An Indian government body has recommended the restricted use of homegrown Covid-19 jab Covaxin for those aged between two and 18 years.
A subject expert committee on coronavirus vaccines gave its approval for “restricted use in emergency situations” on Tuesday after Covaxin producer Bharat Biotech submitted trial data last week. The final approval now lies with the Drugs Controller General of India (DCGI), which is believed to only be a formality.
Two doses of Covaxin will be administered to children with a gap of 28 days. For adults, the government has set a gap of four to six weeks between two shots.
If approved, this would be the first vaccine for children under 12, and the second vaccine for teenagers.
Bharat Biotech has not yet made public the test results of the trials carried out on children but the company has said that its trials included 1,000 children. The Covaxin vaccine tested on children is the same formulation as those on adults, but separate trials were required.
This is the first time that children in the 2 to 12 age group will be covered under the vaccination programme in India, and will be a major boost to the country’s efforts to open up educational institutes.
India is trying to vaccinate children with severe co-morbidities first, according to Dr NK Arora, the chief of India’s vaccine task force.
“We are trying to identify [children] at highest risk... within the next couple of weeks, the list will be in the public domain. We are also making arrangements so these children do not have to travel [too far] to get the vaccine...” he told news agency ANI earlier this month.
Covaxin, developed by Hyderabad-based Bharat Biotech, was also the first India-made vaccine to receive emergency authorisation for adults, along with Serum Institute’s locally-made version of AstraZeneca — Covishield.

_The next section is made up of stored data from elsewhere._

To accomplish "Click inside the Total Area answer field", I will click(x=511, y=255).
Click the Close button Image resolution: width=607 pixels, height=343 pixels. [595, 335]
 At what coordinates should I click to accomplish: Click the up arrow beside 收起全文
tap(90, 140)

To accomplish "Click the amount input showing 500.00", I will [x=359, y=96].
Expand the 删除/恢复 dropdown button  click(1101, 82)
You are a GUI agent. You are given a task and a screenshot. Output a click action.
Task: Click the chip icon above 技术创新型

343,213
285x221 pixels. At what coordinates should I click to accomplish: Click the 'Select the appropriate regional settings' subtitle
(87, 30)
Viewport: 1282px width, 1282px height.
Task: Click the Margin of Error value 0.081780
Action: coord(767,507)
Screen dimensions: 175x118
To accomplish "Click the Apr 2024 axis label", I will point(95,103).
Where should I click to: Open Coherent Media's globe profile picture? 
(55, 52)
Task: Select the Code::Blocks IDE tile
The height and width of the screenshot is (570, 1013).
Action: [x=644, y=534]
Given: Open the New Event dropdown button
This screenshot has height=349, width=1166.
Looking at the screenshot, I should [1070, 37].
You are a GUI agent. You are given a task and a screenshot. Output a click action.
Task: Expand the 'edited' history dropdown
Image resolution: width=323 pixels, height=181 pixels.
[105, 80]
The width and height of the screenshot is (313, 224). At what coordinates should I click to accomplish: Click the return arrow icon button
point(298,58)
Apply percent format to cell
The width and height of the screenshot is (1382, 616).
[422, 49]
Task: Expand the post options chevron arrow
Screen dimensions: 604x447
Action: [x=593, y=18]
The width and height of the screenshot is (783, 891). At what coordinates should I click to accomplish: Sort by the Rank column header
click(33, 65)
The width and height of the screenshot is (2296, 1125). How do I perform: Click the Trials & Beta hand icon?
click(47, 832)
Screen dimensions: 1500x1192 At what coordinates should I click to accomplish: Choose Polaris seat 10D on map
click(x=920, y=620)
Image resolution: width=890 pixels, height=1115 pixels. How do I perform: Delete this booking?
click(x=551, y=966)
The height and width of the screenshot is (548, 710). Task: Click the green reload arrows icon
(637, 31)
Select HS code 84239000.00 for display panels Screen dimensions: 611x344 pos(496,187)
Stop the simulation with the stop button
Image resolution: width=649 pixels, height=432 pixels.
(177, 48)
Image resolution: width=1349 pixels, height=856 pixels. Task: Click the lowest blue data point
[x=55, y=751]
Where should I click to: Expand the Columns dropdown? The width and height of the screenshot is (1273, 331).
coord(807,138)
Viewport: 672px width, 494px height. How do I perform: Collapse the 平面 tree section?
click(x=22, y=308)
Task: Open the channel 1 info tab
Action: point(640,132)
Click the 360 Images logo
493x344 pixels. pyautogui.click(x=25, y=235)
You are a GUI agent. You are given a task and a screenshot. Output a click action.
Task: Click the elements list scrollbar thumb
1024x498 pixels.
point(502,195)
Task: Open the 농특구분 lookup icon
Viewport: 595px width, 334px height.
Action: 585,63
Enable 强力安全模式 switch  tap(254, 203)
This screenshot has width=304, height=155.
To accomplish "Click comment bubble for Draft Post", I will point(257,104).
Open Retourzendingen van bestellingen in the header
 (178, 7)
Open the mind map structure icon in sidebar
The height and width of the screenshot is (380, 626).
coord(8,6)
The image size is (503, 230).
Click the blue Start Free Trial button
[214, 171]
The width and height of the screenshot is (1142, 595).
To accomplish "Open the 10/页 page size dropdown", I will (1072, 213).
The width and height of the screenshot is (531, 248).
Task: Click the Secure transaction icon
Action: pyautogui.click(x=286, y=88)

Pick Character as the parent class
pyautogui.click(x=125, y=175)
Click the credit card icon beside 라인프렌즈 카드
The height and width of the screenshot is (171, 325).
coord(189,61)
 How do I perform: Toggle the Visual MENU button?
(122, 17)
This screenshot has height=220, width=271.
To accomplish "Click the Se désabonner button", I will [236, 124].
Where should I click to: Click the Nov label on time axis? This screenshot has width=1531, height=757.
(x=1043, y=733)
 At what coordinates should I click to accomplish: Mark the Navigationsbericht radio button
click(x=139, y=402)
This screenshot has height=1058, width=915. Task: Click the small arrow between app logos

However, Covaxin’s first approval was marked by a controversy for a rushed nod as its data for third trial was not out when approval was granted and was only submitted later.
The World Health Organisation is yet to grant emergency use authorisation to Covaxin for adults. Bharat Biotech had reportedly submitted all documents required for listing to the WHO, but the international body is yet to come to a decision. So far, Covaxin is only approved in nine countries, including India, Nepal and Iran.
In India so far, only one vaccine has received emergency authorisation for children between 12-18 years of age — Zydus Cadila’s three-dose DNA jab ZyCOV-D, which is also an indigenously produced jab. The approval was granted in August and it was the first DNA jab in the world to receive emergency approval for Covid-19.
Ahmedabad-based pharma company Zydus Cadila is also carrying out trials for children in the 2-12 age group, and it could soon apply for approval.
A third potential candidate for vaccines for children is Serum Institute’s Novavax, for which the DCGI last month cleared trials for children between seven and 11 years.
The Serum Institute of India, considered world’s largest manufacturer of vaccines, is already mass-producing Covishied — a locally made version of Oxford-AstraZeneca vaccine — for India and Covax alliance.
In the US, Pfizer has applied for approval for its vaccines for children.
In May, the European Medicines Agency approved the Pfizer vaccine for 12 to 15-year-olds and the UK began vaccinating children aged between 12 and 15 in September.